* _EXERCISE DESCRIPTION_
Only one span of the listing below is wanted: the lines from the one with "Open the Operation Basic Cut dropdown" through the one with "Task: Open the Anomaly Detection card", reproduced exactly, both ends kept.

###

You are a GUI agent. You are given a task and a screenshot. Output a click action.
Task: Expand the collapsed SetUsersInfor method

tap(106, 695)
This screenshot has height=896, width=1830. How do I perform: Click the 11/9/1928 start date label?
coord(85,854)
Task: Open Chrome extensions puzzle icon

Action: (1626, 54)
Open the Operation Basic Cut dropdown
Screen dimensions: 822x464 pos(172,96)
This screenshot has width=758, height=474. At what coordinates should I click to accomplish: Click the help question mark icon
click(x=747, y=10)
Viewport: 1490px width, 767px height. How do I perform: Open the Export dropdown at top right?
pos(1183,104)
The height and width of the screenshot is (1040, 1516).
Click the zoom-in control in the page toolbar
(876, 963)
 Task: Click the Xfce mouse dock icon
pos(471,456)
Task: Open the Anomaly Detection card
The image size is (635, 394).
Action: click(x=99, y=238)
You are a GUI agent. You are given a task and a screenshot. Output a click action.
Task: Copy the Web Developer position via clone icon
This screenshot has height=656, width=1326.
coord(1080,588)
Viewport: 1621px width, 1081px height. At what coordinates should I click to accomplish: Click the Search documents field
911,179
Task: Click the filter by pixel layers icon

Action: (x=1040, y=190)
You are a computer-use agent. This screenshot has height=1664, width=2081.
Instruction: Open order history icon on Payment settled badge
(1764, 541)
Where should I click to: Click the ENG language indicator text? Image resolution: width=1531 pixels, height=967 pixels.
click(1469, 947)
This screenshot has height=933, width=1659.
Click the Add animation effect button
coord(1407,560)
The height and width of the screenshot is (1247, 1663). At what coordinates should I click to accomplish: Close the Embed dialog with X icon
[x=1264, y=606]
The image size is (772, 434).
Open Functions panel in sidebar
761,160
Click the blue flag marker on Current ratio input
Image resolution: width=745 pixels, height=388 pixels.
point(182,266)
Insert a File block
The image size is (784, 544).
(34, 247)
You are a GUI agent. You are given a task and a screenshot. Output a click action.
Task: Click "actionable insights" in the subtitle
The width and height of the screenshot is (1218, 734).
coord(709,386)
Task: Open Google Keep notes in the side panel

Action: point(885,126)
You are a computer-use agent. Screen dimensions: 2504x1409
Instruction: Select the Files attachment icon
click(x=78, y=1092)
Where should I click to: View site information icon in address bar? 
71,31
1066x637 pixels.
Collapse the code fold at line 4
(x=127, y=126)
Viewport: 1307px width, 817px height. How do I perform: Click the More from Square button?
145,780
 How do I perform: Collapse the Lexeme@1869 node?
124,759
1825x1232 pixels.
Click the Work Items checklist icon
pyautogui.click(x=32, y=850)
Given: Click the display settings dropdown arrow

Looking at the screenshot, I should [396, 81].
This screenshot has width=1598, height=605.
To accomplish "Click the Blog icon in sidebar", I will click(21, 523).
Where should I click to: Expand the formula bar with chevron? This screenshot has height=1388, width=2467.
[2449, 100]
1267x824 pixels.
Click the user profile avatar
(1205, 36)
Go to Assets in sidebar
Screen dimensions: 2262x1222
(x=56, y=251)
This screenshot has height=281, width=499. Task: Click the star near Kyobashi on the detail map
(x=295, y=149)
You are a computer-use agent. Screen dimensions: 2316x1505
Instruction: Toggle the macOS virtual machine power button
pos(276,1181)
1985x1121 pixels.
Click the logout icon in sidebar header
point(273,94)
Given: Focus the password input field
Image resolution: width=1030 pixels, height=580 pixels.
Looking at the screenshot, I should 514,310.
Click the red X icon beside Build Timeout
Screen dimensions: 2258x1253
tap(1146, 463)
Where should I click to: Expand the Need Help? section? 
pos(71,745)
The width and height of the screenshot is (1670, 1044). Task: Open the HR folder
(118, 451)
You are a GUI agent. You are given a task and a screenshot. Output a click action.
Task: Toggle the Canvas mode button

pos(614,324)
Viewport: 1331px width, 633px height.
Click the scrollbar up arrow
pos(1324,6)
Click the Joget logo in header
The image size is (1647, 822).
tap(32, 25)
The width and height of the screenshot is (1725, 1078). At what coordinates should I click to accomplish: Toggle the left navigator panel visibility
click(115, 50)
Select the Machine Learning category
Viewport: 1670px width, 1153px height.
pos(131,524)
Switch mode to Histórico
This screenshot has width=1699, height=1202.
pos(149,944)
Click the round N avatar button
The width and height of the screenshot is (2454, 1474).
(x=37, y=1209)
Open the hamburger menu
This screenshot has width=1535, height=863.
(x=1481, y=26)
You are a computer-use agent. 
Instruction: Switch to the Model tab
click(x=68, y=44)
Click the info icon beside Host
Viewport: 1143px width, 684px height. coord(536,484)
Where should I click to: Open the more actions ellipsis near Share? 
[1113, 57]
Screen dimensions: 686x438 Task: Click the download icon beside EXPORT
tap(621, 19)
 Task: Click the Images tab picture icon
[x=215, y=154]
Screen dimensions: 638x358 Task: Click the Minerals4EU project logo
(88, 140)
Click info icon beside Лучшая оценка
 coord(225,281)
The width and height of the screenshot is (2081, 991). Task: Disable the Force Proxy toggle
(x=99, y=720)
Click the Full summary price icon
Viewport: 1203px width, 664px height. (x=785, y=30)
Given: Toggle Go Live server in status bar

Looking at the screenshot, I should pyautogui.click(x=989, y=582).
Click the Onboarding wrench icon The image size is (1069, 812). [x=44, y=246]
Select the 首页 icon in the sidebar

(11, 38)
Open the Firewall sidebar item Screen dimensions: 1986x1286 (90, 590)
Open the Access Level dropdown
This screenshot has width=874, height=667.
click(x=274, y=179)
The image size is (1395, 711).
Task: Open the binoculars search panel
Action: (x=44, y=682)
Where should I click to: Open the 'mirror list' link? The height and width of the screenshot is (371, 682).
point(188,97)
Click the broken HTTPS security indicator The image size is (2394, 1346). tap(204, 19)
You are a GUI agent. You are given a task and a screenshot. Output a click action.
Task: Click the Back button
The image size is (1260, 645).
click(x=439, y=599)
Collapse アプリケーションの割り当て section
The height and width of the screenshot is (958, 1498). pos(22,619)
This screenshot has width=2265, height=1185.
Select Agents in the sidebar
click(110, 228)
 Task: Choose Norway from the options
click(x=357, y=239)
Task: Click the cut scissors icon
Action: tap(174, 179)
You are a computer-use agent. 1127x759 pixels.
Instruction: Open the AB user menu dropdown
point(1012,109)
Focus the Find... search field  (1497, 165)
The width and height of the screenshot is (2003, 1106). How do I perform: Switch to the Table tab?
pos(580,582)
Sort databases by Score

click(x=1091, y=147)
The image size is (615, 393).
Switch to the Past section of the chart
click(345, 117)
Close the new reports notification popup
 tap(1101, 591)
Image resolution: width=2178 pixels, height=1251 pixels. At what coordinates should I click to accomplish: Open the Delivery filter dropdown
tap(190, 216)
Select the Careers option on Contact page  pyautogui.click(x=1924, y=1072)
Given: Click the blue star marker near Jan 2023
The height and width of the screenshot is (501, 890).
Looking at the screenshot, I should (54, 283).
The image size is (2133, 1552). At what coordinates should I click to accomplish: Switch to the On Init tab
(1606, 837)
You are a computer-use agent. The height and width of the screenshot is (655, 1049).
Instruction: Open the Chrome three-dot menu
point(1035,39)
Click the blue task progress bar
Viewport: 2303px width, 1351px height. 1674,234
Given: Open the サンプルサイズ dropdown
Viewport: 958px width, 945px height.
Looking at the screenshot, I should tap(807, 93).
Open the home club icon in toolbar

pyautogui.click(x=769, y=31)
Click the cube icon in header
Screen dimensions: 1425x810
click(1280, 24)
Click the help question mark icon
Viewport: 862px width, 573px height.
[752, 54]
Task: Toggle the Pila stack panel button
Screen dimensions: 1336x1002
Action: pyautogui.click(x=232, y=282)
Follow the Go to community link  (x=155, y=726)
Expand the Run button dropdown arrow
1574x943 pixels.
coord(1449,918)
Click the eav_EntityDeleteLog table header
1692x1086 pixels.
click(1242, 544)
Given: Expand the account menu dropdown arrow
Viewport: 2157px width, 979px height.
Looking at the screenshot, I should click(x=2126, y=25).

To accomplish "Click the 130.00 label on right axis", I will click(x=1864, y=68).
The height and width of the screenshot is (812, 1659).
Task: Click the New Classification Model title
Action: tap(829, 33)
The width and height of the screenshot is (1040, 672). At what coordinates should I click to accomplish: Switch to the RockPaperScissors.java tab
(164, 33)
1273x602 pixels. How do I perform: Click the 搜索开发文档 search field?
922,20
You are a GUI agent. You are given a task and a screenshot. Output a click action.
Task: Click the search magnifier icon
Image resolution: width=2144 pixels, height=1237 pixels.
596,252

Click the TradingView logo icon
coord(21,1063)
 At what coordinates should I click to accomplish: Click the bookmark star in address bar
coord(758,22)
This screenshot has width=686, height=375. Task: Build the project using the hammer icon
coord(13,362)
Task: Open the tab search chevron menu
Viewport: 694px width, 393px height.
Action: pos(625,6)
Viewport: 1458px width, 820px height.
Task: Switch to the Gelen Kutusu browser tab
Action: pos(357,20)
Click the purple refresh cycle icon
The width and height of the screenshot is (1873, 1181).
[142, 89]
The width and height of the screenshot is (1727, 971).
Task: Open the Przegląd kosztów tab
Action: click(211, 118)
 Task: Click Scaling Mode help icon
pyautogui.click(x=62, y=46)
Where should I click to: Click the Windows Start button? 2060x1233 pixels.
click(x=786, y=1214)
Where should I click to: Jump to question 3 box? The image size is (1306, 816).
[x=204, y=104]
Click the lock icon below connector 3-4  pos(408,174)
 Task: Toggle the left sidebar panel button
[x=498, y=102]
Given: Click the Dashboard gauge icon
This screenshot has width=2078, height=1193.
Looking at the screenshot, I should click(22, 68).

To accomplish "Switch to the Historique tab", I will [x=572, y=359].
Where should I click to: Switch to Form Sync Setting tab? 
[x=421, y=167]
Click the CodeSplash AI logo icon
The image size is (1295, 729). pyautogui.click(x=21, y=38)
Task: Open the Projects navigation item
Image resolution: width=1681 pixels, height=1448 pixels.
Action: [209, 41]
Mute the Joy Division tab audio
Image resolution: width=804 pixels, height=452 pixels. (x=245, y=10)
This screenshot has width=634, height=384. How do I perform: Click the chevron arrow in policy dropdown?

###

* _EXERCISE RESULT_
Open the Operation Basic Cut dropdown
Screen dimensions: 822x464 pos(172,96)
This screenshot has width=758, height=474. At what coordinates should I click to accomplish: Click the help question mark icon
click(x=747, y=10)
Viewport: 1490px width, 767px height. How do I perform: Open the Export dropdown at top right?
pos(1183,104)
The height and width of the screenshot is (1040, 1516).
Click the zoom-in control in the page toolbar
(876, 963)
 Task: Click the Xfce mouse dock icon
pos(471,456)
Task: Open the Anomaly Detection card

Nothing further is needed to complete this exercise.